THE GAMBLE is that the very existence of a potential European Union rescue package for Greece will obviate its necessity. “The Brussels agreement wipes out the risk of default, the refinancing risk and raises the credibility of the government’s austerity plan,” Petros Christodoulou, head of the Greek debt agency, claimed optimistically yesterday. And, indeed, the financial markets responded to the EU summit agreement by narrowing the spread - or risk premium - on 10-year Greek bonds over comparable German securities. That may not be enough for Greece’s cash-strapped finance minister but it is a step in the right direction.
The agreement in principle on a loan bailout and an accompanying commitment to improved EU “economic governance” represents a landmark moment for the EU and the single currency. And it comes despite serious reservations in some member states: in Berlin – about the danger of rewarding irresponsibility, of “moral hazard”; in Paris – about involving the International Monetary Fund (IMF) in an internal EU matter; and in London and Warsaw – about talk of economic governance, or worse still in the first draft declaration, “economic government”.
The deal is a recognition that the architecture of the euro system is deficient. It was devised on the assumption that the strict rules for membership and the gentle hand of the European Central Bank (ECB) would somehow guarantee long-term stability. Not so. As Germany’s chancellor Angela Merkel said after the summit “We had to answer the question: how can people place long-term trust in the euro as a stable currency and how can a currency union combine solidarity and stability? In this context, we really broke new ground”.

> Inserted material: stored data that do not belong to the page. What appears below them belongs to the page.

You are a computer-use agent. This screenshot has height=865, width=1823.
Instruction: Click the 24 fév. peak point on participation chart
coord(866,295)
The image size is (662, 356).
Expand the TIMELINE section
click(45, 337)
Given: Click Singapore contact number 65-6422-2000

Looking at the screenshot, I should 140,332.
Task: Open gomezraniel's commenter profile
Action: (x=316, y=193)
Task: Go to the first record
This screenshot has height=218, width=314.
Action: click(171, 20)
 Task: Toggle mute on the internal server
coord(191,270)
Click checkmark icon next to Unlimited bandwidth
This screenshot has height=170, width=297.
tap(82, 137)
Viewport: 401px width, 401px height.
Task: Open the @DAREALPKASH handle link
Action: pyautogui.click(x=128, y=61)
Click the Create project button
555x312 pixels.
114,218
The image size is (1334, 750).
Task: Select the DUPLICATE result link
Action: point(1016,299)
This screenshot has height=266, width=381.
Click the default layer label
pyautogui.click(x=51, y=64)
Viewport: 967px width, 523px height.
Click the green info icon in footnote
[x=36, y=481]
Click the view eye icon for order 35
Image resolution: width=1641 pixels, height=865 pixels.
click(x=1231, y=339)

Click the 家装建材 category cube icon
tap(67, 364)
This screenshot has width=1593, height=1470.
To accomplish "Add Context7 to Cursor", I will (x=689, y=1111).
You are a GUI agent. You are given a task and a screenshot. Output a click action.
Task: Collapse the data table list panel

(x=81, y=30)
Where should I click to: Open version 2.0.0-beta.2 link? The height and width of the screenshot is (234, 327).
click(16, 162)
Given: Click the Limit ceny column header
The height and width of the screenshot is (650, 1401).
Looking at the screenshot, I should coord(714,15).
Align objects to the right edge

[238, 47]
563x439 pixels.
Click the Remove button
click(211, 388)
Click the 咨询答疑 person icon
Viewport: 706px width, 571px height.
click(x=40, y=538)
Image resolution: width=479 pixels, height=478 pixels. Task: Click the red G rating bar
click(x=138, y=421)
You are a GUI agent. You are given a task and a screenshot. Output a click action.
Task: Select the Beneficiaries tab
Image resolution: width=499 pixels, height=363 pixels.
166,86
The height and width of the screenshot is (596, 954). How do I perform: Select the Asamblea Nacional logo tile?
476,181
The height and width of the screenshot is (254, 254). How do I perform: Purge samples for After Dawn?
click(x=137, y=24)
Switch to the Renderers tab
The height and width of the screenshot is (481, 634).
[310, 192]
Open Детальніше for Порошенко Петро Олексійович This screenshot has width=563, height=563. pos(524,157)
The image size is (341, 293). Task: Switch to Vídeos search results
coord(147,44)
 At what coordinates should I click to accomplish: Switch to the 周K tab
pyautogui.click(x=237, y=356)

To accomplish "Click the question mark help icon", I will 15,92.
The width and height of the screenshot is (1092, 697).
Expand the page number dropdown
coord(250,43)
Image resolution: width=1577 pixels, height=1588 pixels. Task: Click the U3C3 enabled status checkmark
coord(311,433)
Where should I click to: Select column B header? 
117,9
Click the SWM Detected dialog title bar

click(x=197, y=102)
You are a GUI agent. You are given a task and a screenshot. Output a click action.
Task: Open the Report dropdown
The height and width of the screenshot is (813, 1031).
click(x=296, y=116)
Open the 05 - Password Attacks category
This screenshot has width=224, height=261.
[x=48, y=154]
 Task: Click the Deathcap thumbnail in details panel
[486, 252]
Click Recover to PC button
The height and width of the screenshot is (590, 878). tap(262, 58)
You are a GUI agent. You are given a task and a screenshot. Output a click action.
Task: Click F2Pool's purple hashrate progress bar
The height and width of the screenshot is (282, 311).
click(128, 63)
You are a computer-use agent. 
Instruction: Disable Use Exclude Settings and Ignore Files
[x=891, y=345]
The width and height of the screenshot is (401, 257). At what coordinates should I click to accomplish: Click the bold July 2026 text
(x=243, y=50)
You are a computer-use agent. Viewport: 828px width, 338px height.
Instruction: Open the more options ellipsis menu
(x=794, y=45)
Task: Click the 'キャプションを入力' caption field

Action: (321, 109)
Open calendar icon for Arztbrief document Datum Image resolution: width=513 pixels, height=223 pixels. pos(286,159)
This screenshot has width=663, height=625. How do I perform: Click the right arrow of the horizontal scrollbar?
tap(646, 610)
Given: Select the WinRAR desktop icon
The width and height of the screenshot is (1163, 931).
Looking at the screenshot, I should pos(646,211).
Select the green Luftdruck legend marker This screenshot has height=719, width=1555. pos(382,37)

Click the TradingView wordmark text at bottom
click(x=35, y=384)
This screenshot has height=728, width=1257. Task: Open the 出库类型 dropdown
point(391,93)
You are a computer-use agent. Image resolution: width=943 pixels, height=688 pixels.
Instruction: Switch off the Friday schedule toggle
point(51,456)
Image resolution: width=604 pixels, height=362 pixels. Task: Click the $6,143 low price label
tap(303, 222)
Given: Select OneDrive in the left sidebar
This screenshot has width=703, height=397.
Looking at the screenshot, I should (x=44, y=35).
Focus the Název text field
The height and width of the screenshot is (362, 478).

The complex structure of any actual rescue package, should the worst happen, would include roughly two thirds bilateral loans from euro member states. These would be subject to commission control and to stringent terms and, crucially, would require the unanimous agreement of euro zone countries, giving each of them a veto. The loans would be topped up by a contribution from the IMF which would certainly want to set its own terms. Exactly how it would relate to the ECB and commission in this regard has yet to be determined.
With the share of any of individual euro-state’s loan to Greece pegged to its individual share capital in the ECB, Ireland’s obligation would be to 1.64 per cent of the member states’ contribution – in a worst-case scenario of a total bailout, of say €25 billion, that would mean Dublin lending some €280 million.
The devil will be in the detail and formulating new procedures for collective governance and economic supervision has been delegated to a taskforce chaired by European Council president Herman Van Rompuy. He has been given until the end of the year to come up with new procedures “exploring all options to reinforce the legal framework”. That could mean treaty changes, although after being badly burned by the Lisbon ratification debacle, most member states - Ireland included - will shy away from that option if they possibly can.